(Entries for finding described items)
* * *

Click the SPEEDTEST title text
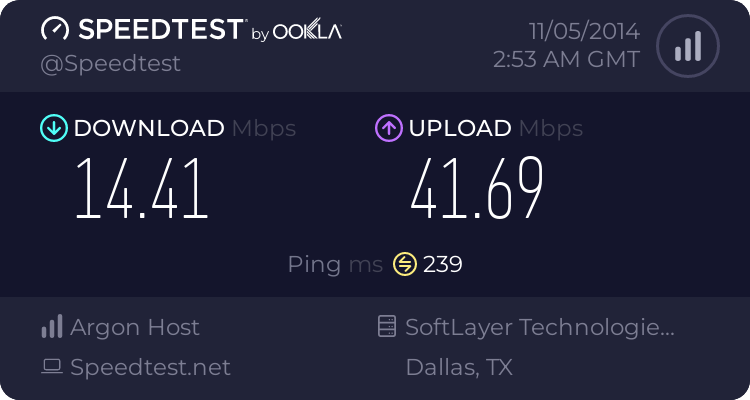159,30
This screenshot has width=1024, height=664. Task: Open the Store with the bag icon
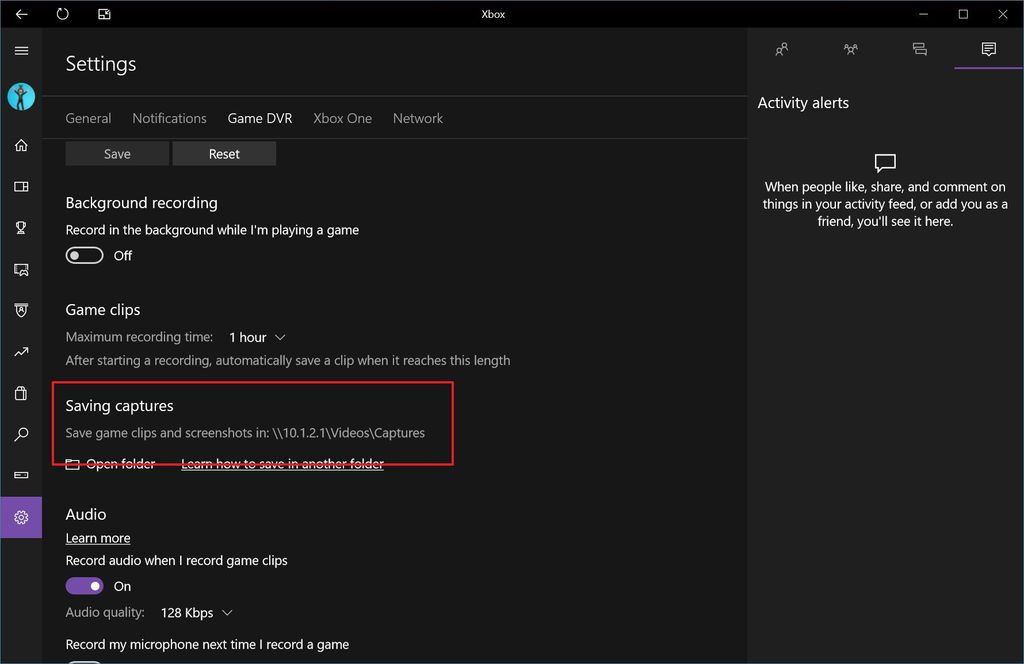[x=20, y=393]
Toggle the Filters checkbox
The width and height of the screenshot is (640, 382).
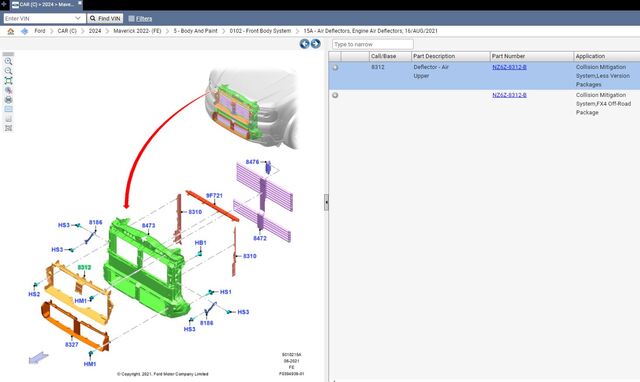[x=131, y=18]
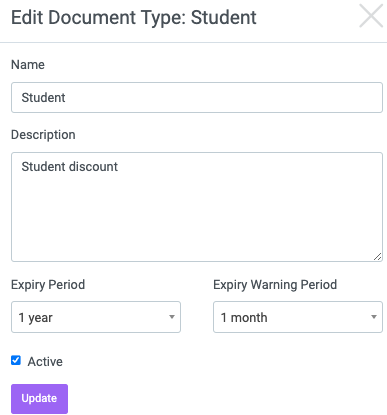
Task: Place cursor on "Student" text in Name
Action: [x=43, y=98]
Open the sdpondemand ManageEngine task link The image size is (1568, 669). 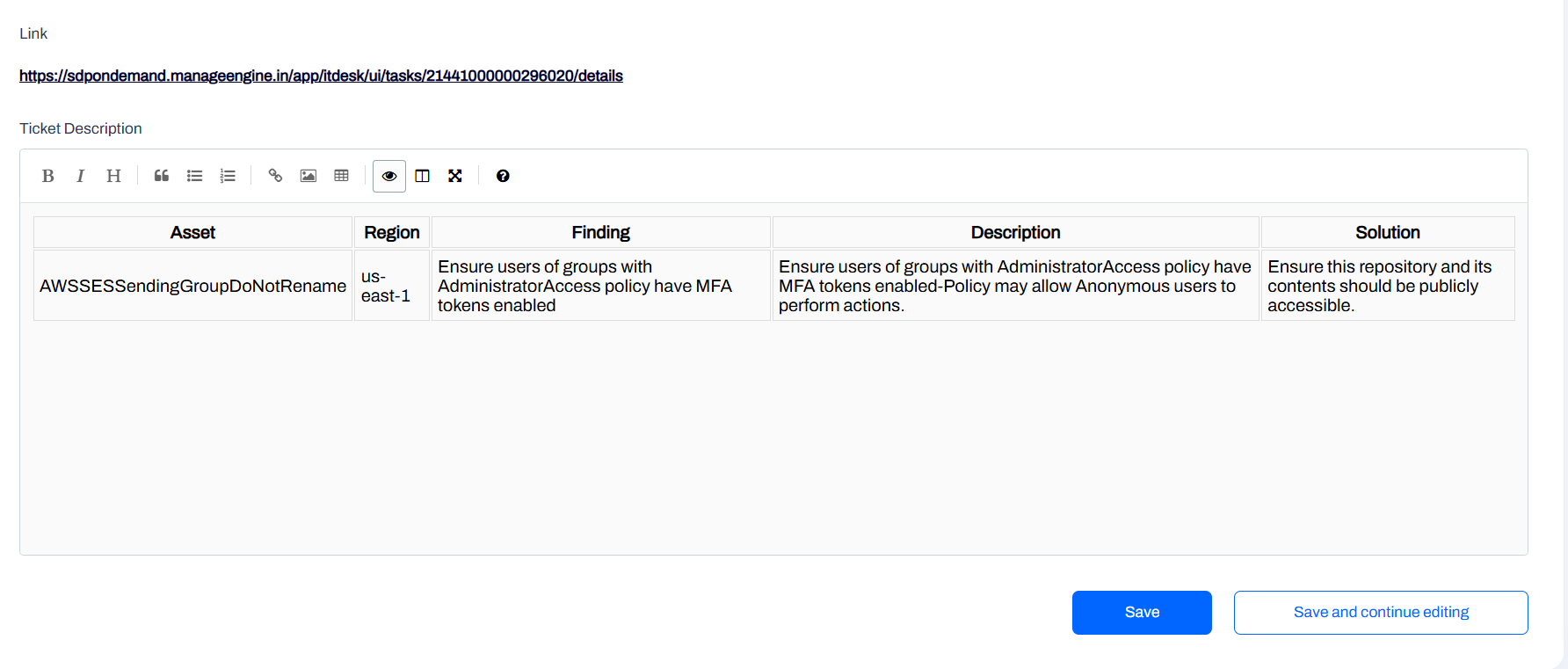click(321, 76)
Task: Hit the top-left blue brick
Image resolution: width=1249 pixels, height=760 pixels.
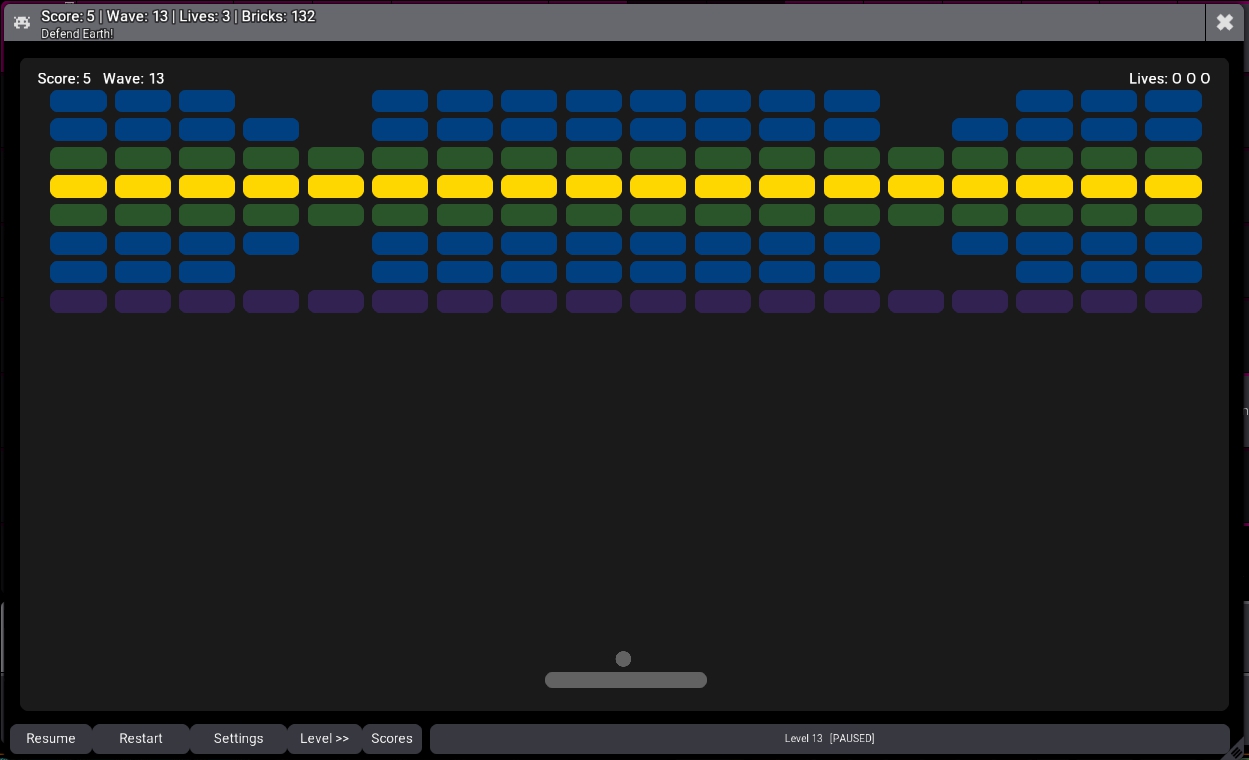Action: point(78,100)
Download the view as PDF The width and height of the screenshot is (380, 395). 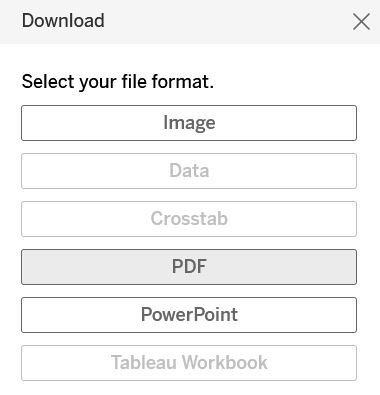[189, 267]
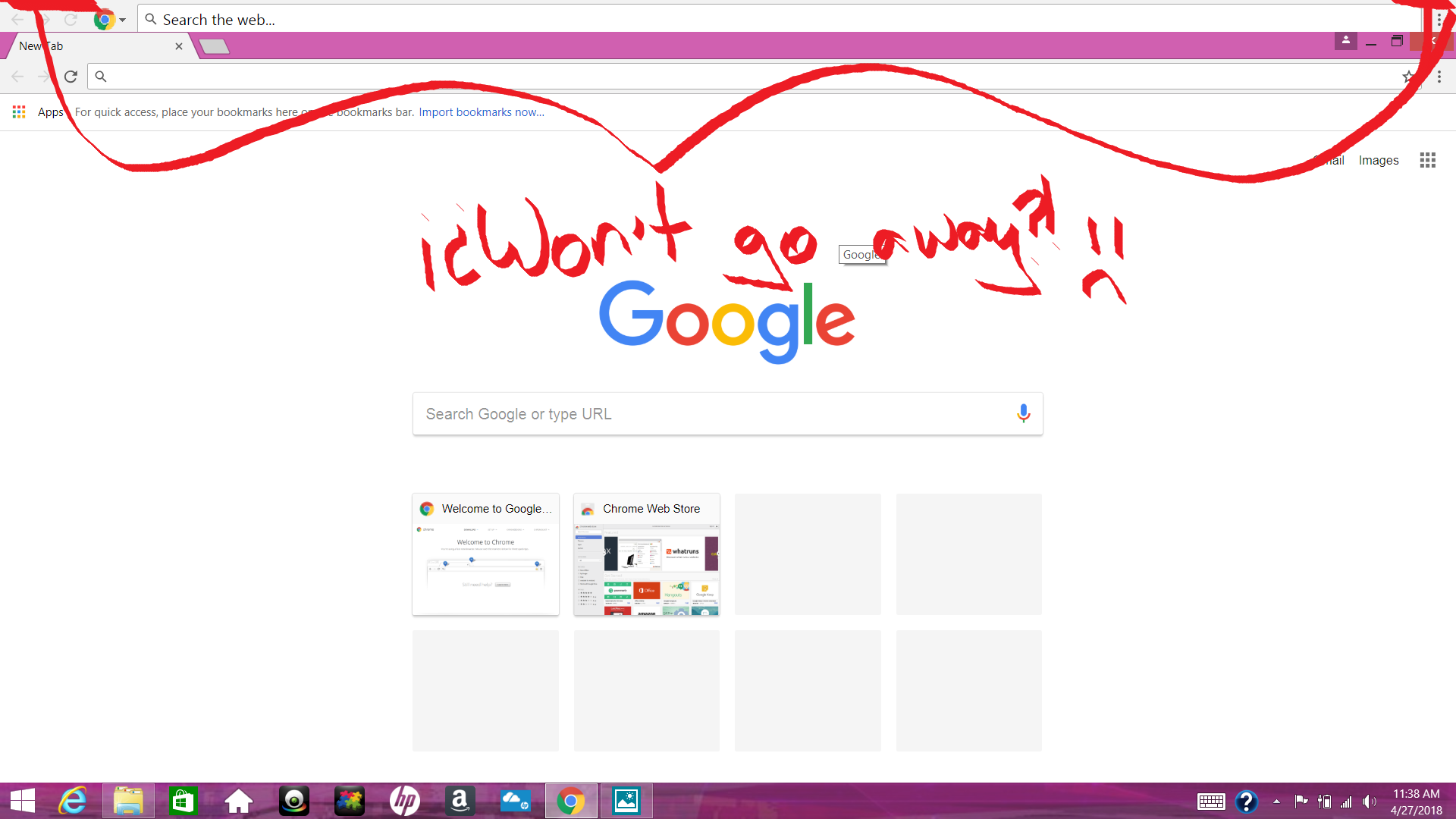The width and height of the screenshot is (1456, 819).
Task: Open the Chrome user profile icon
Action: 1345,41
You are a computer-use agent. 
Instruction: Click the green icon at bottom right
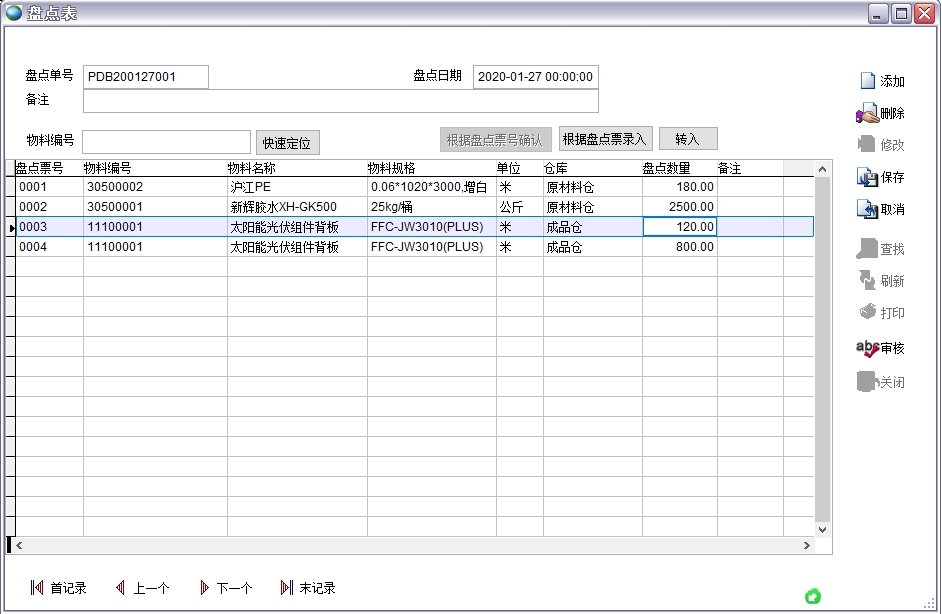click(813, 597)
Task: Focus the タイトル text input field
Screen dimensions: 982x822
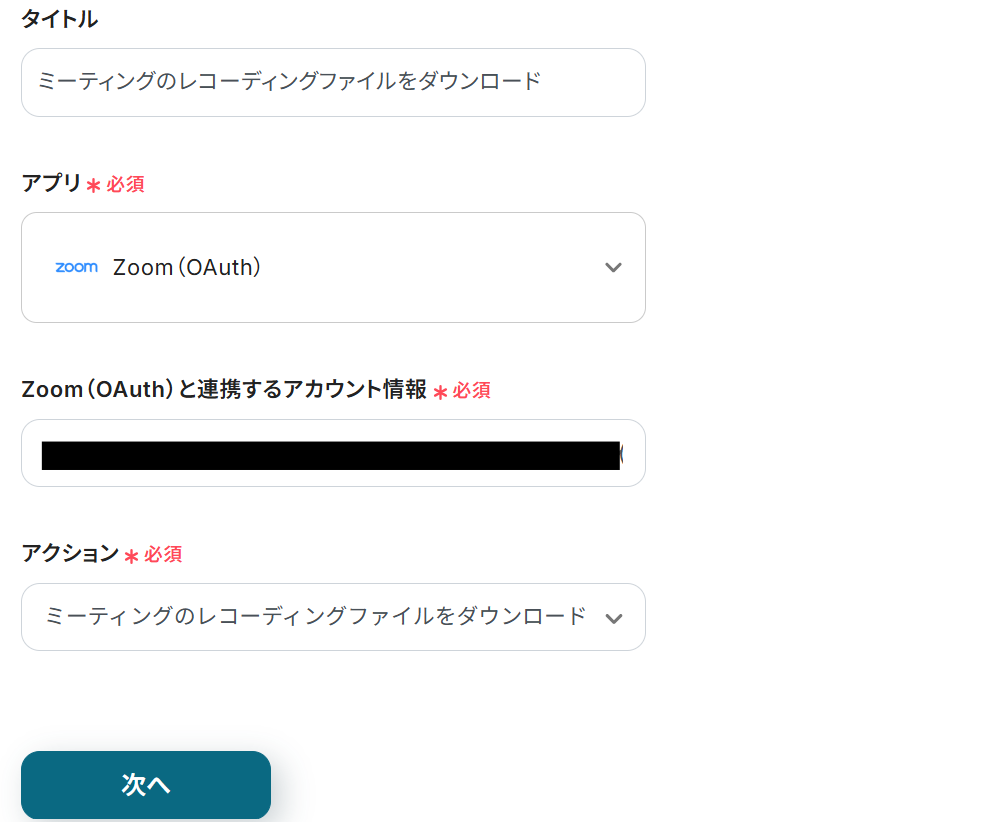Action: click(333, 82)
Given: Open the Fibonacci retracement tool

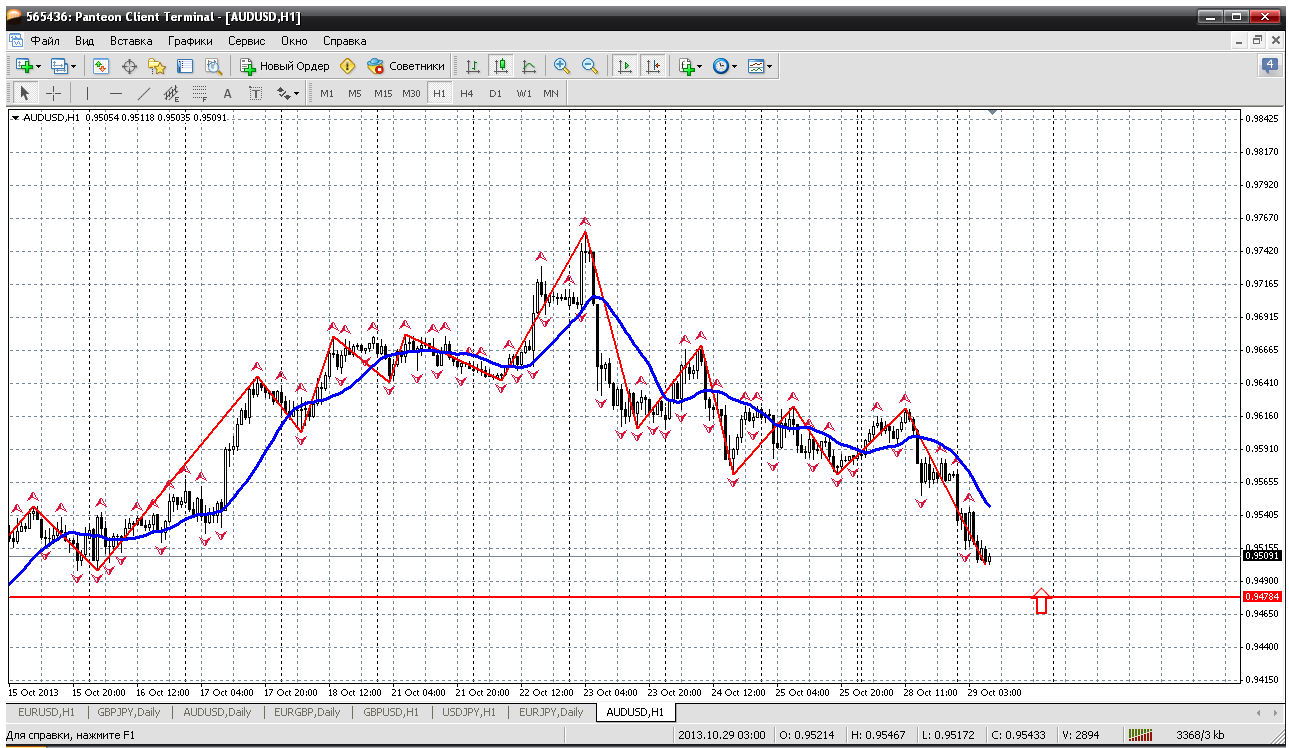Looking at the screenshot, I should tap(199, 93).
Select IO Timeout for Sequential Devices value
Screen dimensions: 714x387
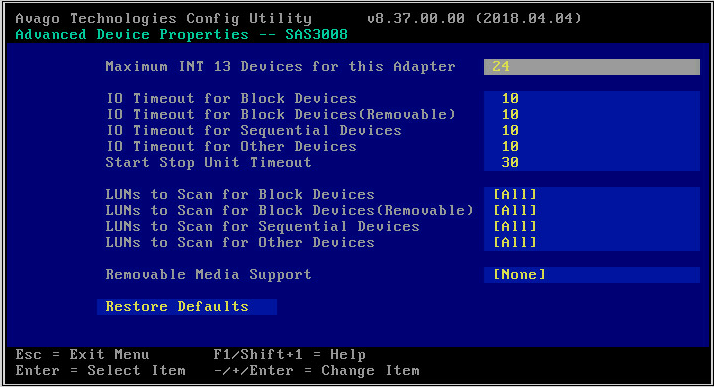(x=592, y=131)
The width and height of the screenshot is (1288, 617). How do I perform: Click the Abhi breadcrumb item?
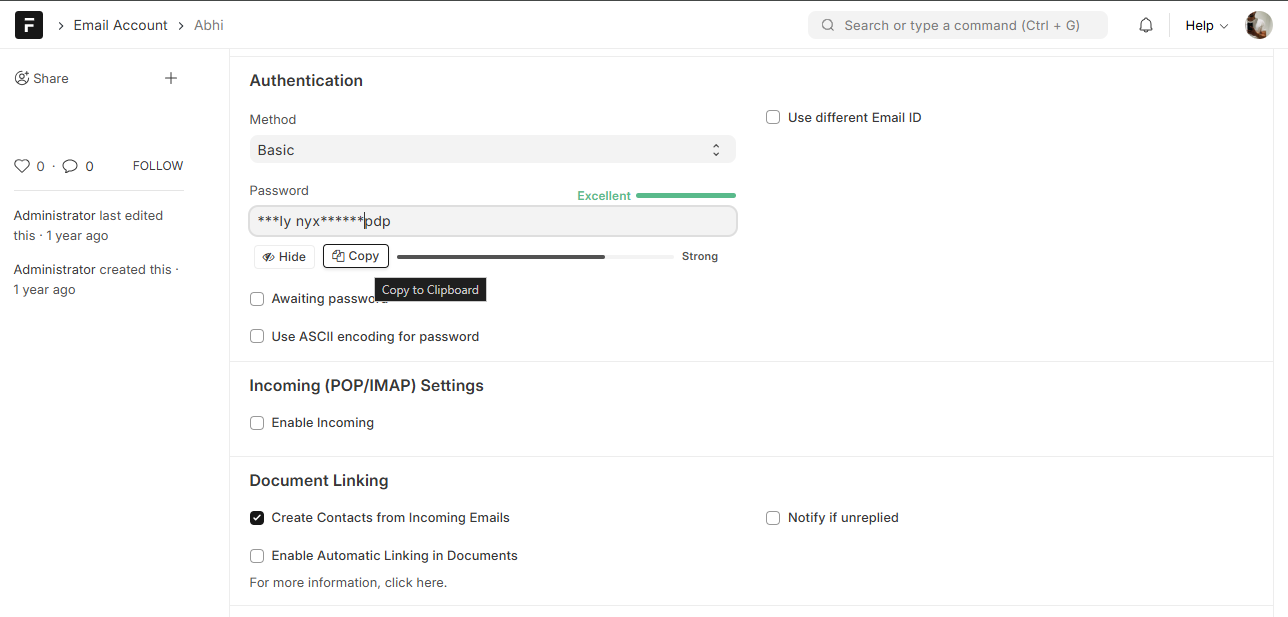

* * *

* What you need to do *
Reproduce the entries word for word, from the line containing "You are a computer-use agent." through the end of the entries, with both ends included. Leave the pictures out of your answer.

* Solution to this exercise *
You are a computer-use agent. 
Instruction: Click the green icon at bottom right
click(813, 597)
Task: Focus the タイトル text input field
Screen dimensions: 982x822
Action: click(333, 82)
Given: Open the Fibonacci retracement tool

Looking at the screenshot, I should tap(199, 93).
Select IO Timeout for Sequential Devices value
Screen dimensions: 714x387
(x=592, y=131)
The width and height of the screenshot is (1288, 617). How do I perform: Click the Abhi breadcrumb item?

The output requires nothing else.